= Tom Ahrens =

American nurse, researcher, and educator

Thomas Ahrens is an American nurse, researcher, and educator at Barnes-Jewish Hospital specializing in critical-care nursing.

==Education==
Ahrens graduated from Indiana University – Purdue University Indianapolis with a PhD in physiology and nursing in 1987.

== Professional and scholarly work ==
Ahrens has more than 25 years of experience as a critical care nurse, and is the author of five books, more than 100 papers, and more than 40 scientific publications. His book Essentials of Oxygenation received the Book of the Year Award from the American Journal of Nursing. Ahrens is also a grant reviewer for the National Institutes of Health and formerly served on the board of directors for AACN. He is a recognized authority in sepsis and has given numerous lectures around the country on the subject.

Ahrens is a Fellow of the American Academy of Nursing, which named him one of its first Edge Runners in 2006; the award recognizes innovations resulting in better care for patients, families, and the community.

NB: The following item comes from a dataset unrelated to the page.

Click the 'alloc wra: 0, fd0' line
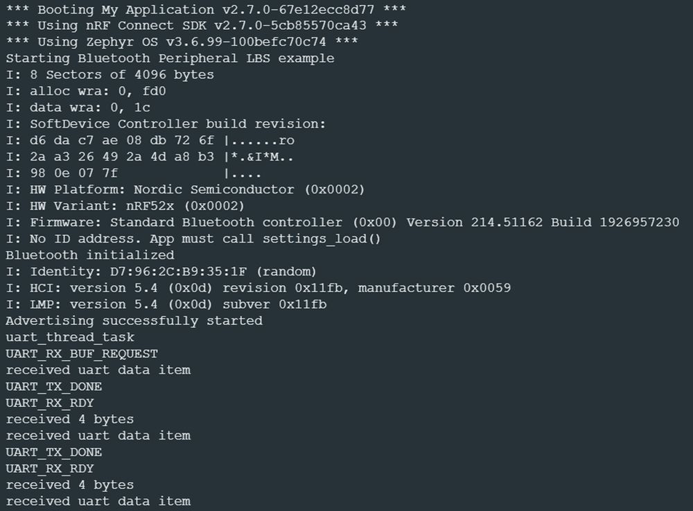 [86, 92]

In 2008, he received the Flame of Excellence award from the American Association of Critical-Care Nurses; this award recognizes sustained contributions of excellence in acute and critical care nursing.

== Business ==
Ahrens co-founded the company ICU-USA, Inc. in 1999. The company operates a website which provides educational information to hospital staff and medical information to patients and families (particularly those in intensive care units). The company also places computer kiosks in public areas for use by patients, families, and hospital staff in accessing the site. The website has been endorsed by the American Association of Critical Care Nurses and has been named "The Official Patient and Family Website of the Society of Critical Care Medicine" by the Society of Critical Care Medicine.

==Personal life==
Ahrens and his wife Pat Ahrens have four children.